- Your assignment -
In the entries below, find the string "Choose" and return each line holding it.

Stored data entries:
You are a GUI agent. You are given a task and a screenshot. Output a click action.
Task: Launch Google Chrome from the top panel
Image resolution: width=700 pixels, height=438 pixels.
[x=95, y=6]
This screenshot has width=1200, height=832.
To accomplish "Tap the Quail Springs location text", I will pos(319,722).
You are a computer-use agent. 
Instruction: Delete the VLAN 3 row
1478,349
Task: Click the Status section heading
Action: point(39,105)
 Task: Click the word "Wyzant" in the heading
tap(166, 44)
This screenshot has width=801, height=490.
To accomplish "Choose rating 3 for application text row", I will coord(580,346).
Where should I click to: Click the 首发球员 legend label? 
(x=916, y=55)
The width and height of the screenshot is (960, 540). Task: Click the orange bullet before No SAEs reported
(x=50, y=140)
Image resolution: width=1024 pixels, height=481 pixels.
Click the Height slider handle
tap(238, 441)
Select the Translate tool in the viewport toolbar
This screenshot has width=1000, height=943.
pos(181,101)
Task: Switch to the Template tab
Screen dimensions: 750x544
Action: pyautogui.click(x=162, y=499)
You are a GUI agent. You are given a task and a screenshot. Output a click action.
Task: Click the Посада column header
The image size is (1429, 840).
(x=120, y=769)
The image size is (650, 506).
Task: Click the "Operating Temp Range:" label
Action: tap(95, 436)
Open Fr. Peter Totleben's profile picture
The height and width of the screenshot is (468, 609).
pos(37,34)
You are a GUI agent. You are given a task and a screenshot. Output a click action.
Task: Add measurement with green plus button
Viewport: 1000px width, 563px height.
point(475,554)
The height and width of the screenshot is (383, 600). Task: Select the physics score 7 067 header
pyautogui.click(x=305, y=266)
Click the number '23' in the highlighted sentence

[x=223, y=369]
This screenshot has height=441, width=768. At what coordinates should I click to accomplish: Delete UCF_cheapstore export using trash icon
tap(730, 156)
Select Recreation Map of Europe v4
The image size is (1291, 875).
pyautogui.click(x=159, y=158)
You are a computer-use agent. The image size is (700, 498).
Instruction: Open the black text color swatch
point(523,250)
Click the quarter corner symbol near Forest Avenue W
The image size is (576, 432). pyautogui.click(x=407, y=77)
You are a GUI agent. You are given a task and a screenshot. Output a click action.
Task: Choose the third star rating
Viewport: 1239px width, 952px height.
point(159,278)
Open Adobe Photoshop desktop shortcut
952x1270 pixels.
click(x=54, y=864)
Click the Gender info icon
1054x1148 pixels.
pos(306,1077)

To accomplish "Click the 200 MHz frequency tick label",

- Written answer -
To accomplish "Choose rating 3 for application text row", I will coord(580,346).
Task: Choose the third star rating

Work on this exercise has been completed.